**Task directions**
Please return the part of the article on Holocaust trivialization between "This trend is" and "global Covid-19 pandemic.", inclusive, copied word for word.

**Passage to read**
※ ※ ※

Covid-19 Protests Fuel Spread of Holocaust Trivialization in Western Europe, North America
The growing normalization of Holocaust trivialization — largely in Western Europe and North America — is an alarming phenomenon that the Combat Antisemitism Movement (CAM) Information Hub detected earlier this summer and has been closely monitoring since.
This trend is mainly, but not exclusively, linked to rhetoric employed by critics of health measures implemented by governments to fight the ongoing global Covid-19 pandemic.
The most commonly-seen manifestation is the appropriation of the Holocaust-era “Judenstern” (“yellow Star of David”) as a protest symbol.
Demonstrators in cities such as London, Paris, Amsterdam, Montreal, and New York have donned the badges — which Jews were forced to wear in German-controlled areas of Europe during World War II — in an outrageous attempt to compare current health restrictions to the Nazi persecution of the Jews.

※ ※ ※

**Material supplied**
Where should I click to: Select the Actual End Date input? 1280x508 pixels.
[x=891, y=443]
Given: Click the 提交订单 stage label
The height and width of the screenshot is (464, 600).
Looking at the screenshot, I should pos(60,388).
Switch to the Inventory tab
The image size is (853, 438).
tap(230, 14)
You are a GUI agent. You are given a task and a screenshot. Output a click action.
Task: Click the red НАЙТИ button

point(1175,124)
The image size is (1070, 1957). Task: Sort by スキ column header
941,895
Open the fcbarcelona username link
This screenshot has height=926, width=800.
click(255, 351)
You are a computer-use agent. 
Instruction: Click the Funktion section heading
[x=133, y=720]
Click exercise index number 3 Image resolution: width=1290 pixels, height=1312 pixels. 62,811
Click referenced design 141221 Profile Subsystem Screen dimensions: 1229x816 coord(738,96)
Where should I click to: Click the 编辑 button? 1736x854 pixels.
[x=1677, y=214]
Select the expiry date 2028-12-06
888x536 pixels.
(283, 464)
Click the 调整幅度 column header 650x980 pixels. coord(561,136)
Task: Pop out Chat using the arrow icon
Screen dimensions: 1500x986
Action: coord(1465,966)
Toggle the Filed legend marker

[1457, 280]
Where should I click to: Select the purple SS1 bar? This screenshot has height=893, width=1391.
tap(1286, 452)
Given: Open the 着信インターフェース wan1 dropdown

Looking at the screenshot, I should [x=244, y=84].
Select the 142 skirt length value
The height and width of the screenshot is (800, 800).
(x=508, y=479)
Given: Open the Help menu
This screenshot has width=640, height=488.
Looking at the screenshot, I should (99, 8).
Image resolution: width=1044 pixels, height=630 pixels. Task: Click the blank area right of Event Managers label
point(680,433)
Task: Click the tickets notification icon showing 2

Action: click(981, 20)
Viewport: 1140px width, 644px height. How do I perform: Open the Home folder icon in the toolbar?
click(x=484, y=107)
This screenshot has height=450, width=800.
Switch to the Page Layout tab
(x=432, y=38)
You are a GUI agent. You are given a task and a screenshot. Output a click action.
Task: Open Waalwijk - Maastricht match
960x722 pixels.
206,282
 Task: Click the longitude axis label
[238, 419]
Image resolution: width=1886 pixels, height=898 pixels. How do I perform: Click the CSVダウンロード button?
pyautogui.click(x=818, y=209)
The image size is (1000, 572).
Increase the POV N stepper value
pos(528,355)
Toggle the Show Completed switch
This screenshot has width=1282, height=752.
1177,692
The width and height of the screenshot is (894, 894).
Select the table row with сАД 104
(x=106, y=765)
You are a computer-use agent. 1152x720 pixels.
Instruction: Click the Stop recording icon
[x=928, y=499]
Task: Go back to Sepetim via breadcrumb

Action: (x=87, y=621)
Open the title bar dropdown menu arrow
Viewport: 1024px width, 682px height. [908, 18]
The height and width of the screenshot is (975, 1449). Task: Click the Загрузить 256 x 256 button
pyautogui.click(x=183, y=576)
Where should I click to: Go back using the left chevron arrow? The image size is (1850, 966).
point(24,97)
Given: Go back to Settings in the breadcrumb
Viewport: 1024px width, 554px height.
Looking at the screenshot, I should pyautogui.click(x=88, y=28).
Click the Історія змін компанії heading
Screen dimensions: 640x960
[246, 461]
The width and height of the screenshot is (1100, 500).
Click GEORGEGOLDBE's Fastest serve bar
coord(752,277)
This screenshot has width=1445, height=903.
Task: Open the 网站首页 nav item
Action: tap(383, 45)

※ ※ ※

**Response**
This trend is mainly, but not exclusively, linked to rhetoric employed by critics of health measures implemented by governments to fight the ongoing global Covid-19 pandemic.